I'm sorry if the question is too philosophical or makes no sense, but I need to be able to explain why it doesn't make sense. When we take the in-phase and quadrature-phase base-band components of an intermediate frequency signal, it's very easy to show that any one of the two orthogonal components alone would be insufficient to distinguish the variations in a single-carrier phase from variations in its amplitude. This tutorial makes it quite clear. The Q component, although real, carries the imaginary component of the phasor $A(t)\exp(2\pi f_I\cdot t + \phi(t) )$.

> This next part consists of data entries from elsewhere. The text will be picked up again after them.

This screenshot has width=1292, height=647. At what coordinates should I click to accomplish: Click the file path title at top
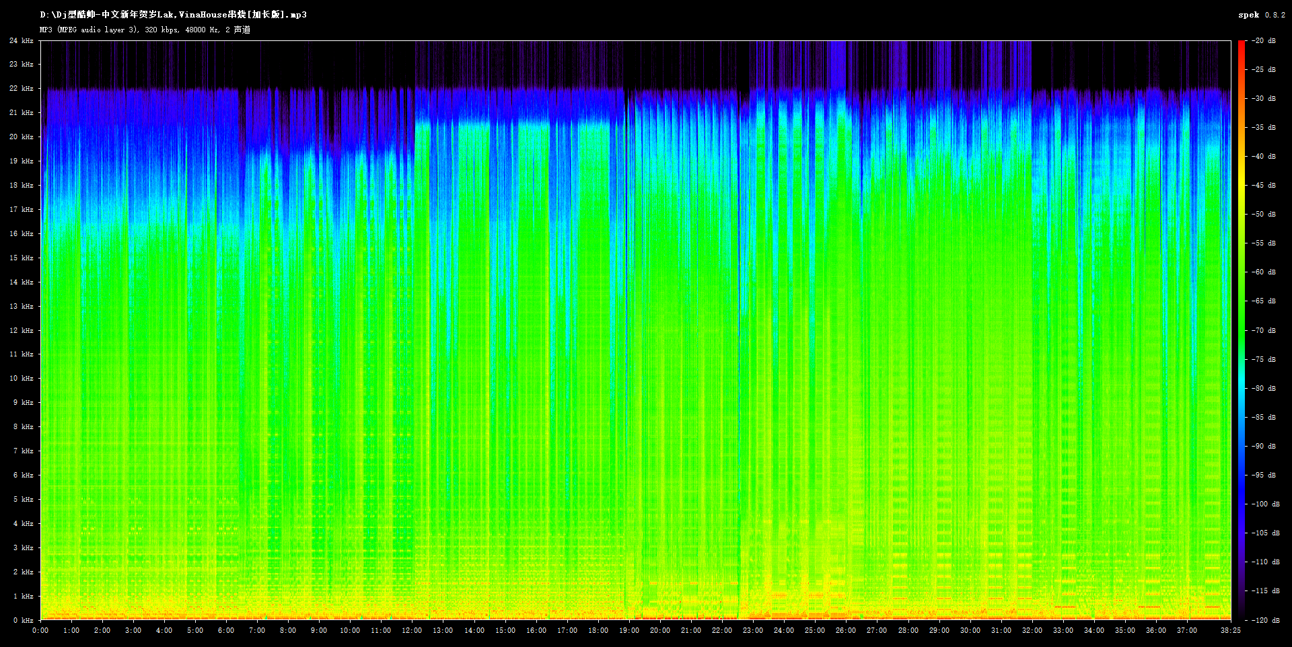pos(173,15)
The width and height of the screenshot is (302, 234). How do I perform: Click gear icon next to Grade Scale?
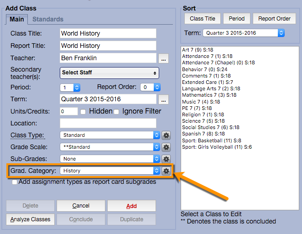coord(166,147)
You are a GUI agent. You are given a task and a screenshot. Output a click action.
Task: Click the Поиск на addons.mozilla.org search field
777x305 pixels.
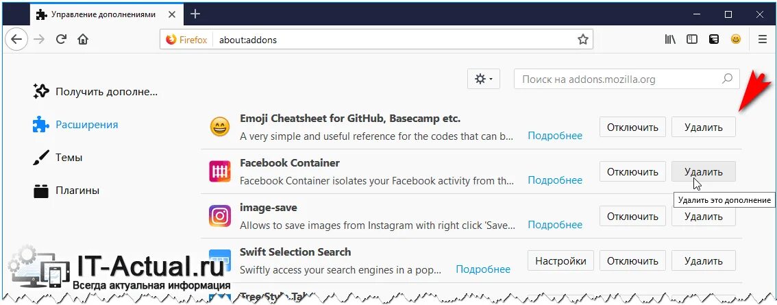(627, 79)
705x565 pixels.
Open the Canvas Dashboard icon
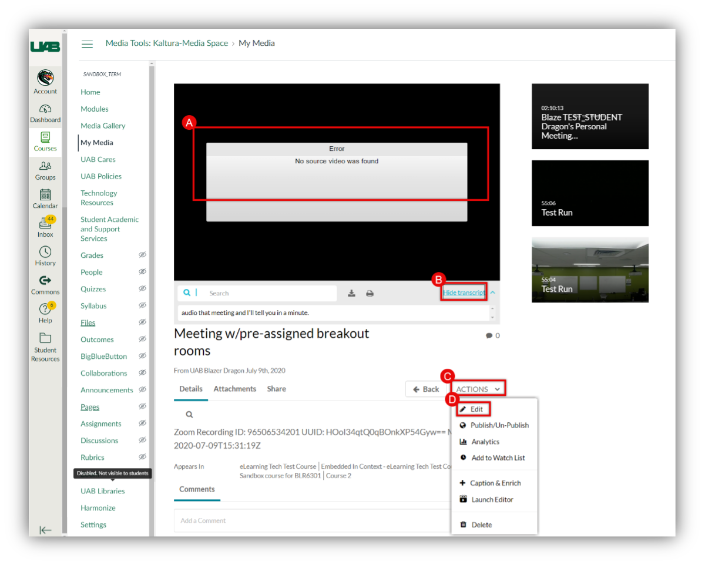click(x=45, y=109)
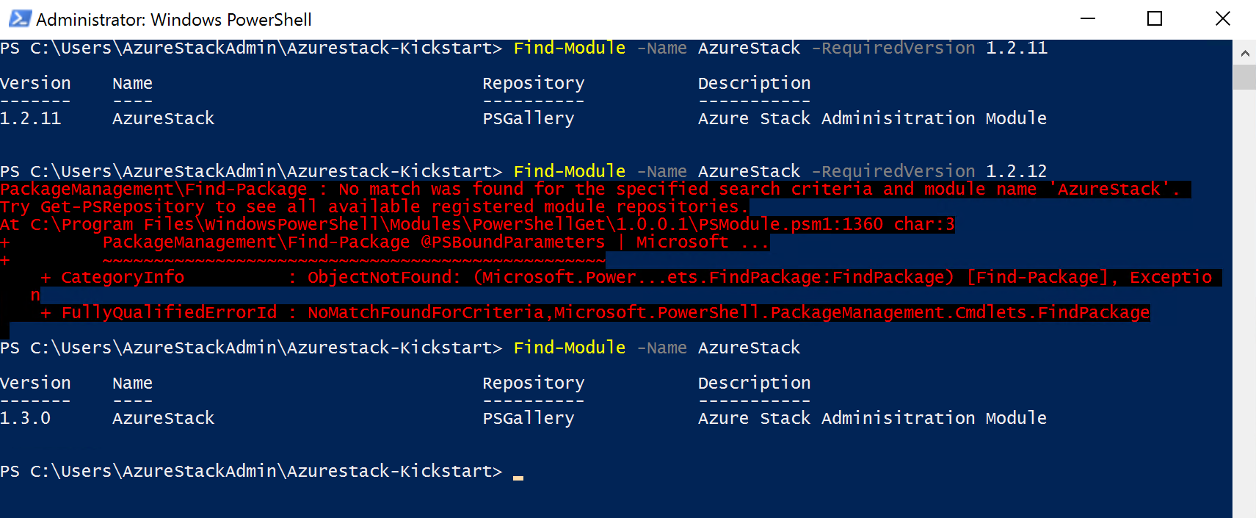Click the version 1.2.11 result value
The image size is (1256, 518).
(x=31, y=118)
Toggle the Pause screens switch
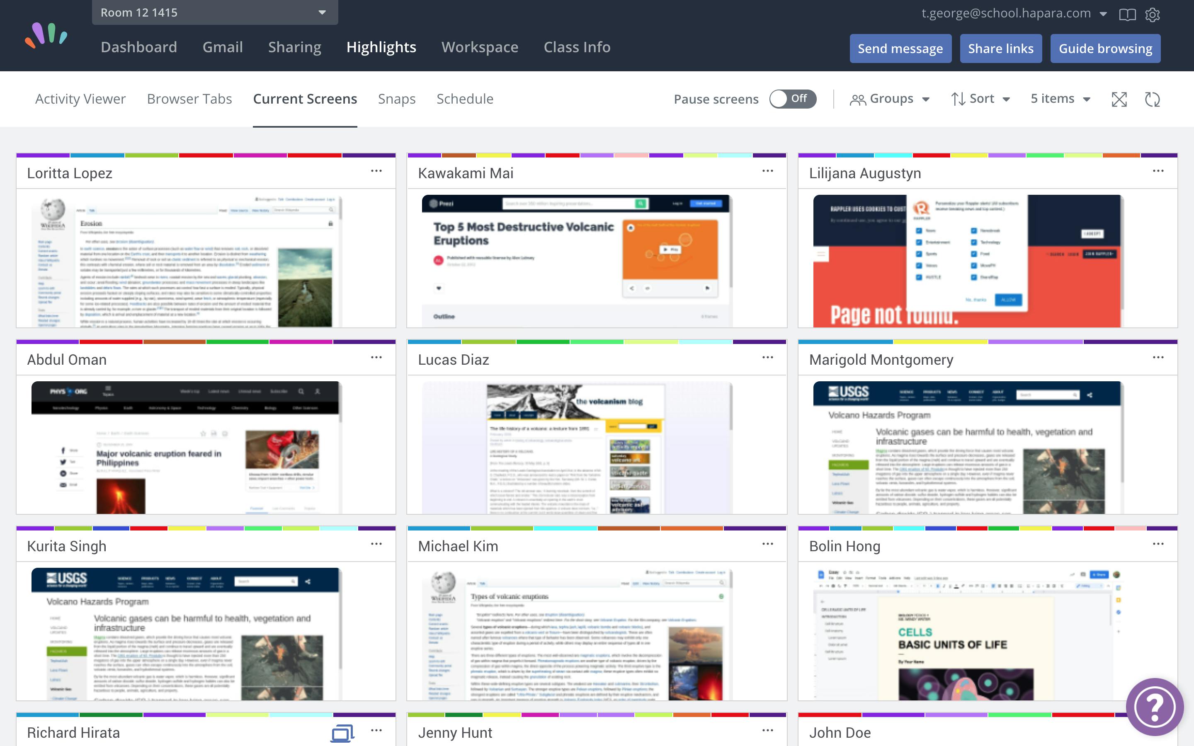1194x746 pixels. (792, 99)
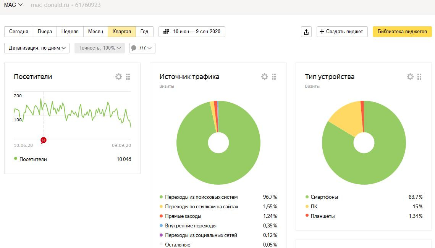This screenshot has height=248, width=435.
Task: Open settings gear of Тип устройства widget
Action: [410, 77]
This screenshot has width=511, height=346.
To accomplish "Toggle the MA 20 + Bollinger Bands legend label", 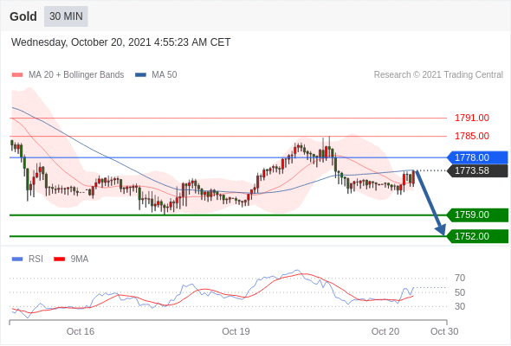I will (x=76, y=75).
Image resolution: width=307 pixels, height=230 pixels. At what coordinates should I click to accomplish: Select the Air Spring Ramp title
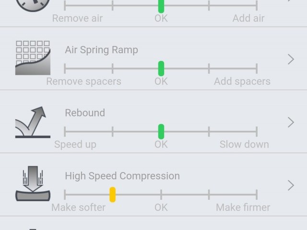point(101,50)
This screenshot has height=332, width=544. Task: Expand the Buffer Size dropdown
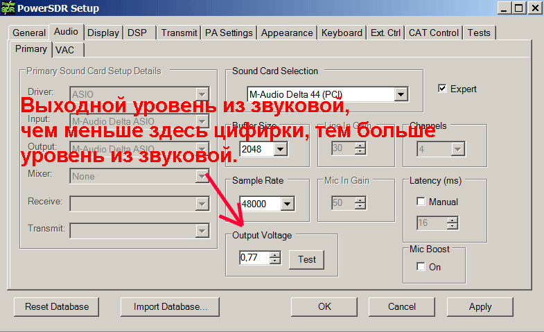pos(281,149)
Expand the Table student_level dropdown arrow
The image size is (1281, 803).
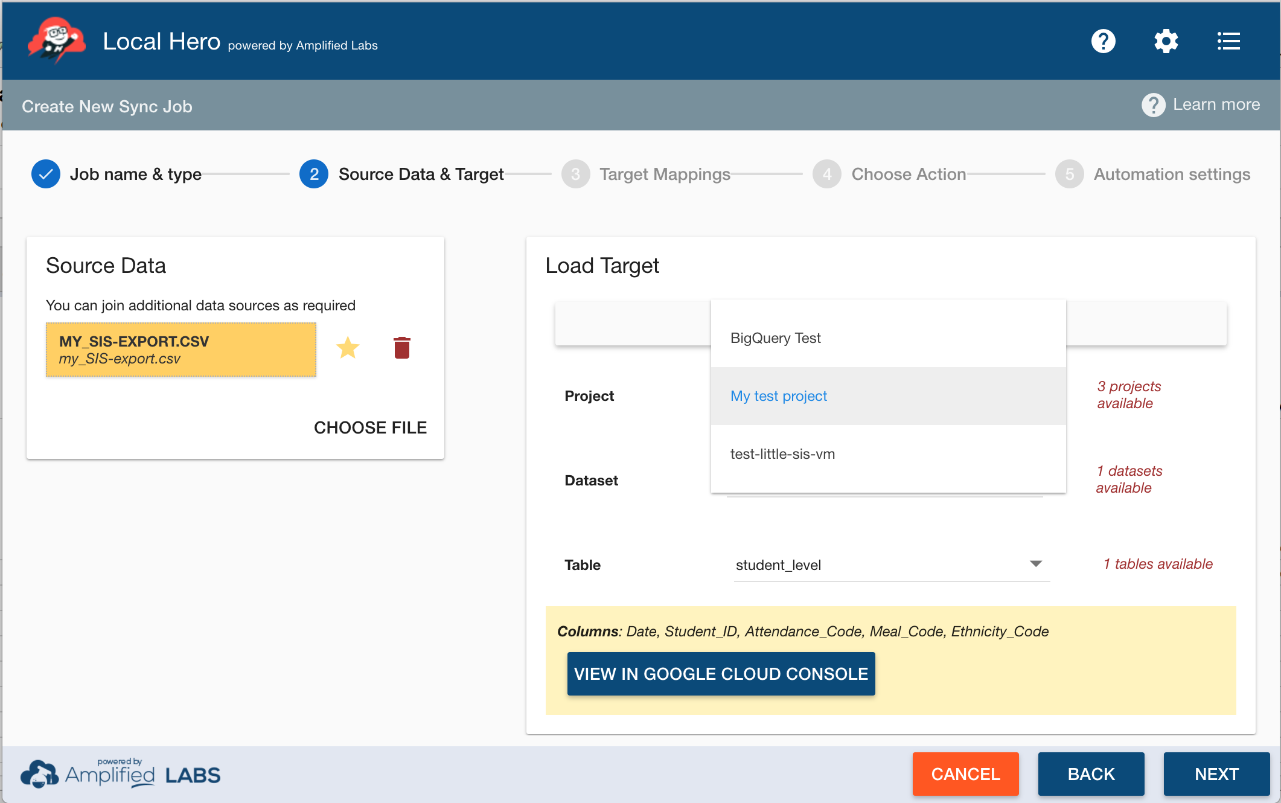point(1035,564)
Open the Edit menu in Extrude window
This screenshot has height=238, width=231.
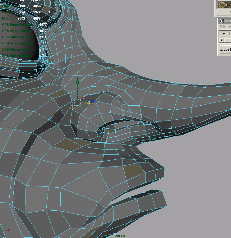tap(223, 27)
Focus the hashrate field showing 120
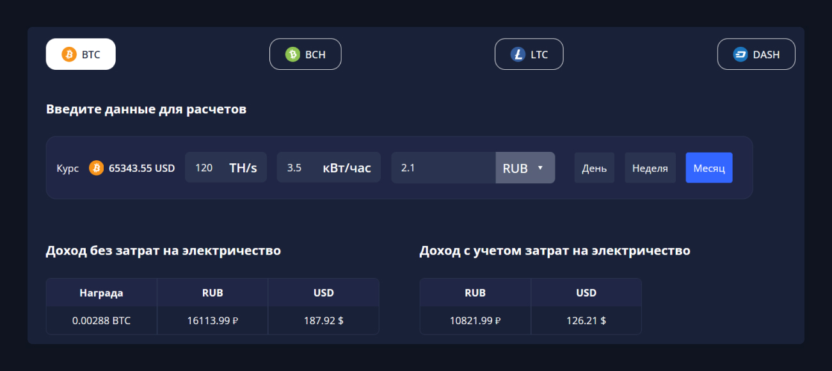 (205, 168)
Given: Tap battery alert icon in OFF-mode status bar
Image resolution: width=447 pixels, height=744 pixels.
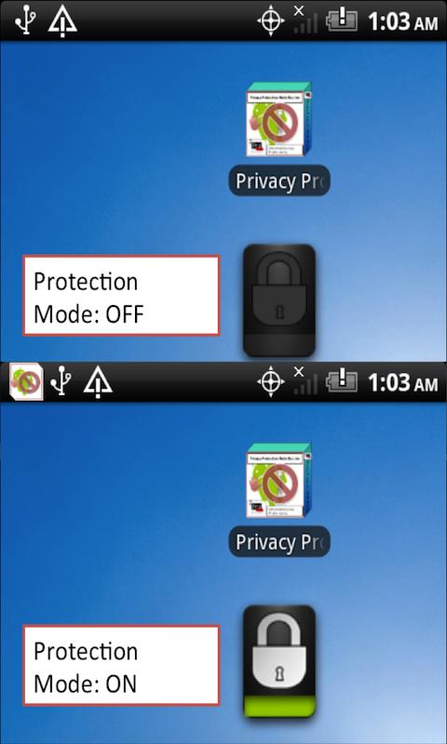Looking at the screenshot, I should (x=341, y=21).
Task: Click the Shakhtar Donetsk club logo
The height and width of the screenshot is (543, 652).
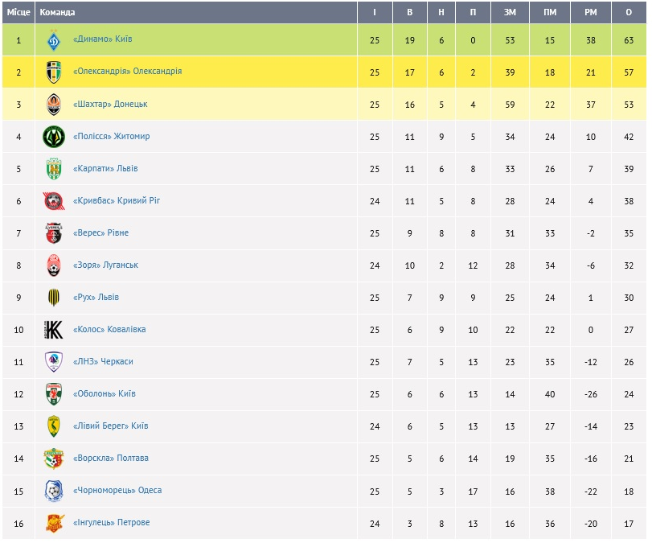Action: click(x=53, y=105)
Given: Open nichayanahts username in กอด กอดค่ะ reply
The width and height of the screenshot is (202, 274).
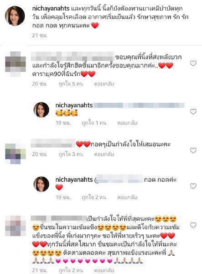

However, when we pass the RF signal through a mixer, there is no Q component lost. No phase modulation will be lost in the base-band signal obtained later. Why not? A figure to help create context.

Answer 1

The receiver's mixer introduces a phase-shift to the in-phase and quadrature components. In very general terms, assume we have a signal $$a(t)e^{j(2\pi f_0 t + \phi(t))},$$ which is mixed with a local oscillator of frequency $f_{lo}$ and phase $\delta$: $$e^{j(2\pi f_{lo}t + \delta)}.$$ The output signal is

\begin{align} a(t)e^{j(2\pi f_0 t + \phi(t))}e^{j(2\pi f_{lo}t + \delta)} &= a(t)e^{j(2\pi (f_0+f_{lo})t + \phi(t) + \delta)} \\ &= a(t)e^{j(2\pi (f_0+f_{lo})t + \phi(t))} e^{j\delta}. \end{align}

In other words, even though the frequency has been shifted and a phase-shift equal to $\delta$ has been introduced, $a(t)$ and $\phi(t)$ are still present in the signal and that means that all the information carried by the original signal is still there.

Usually the phase-shift is corrected in the digital back-end in the receiver, or you can use a differential encoding (such as DBSK), in which the phase-shift becomes irrelevant.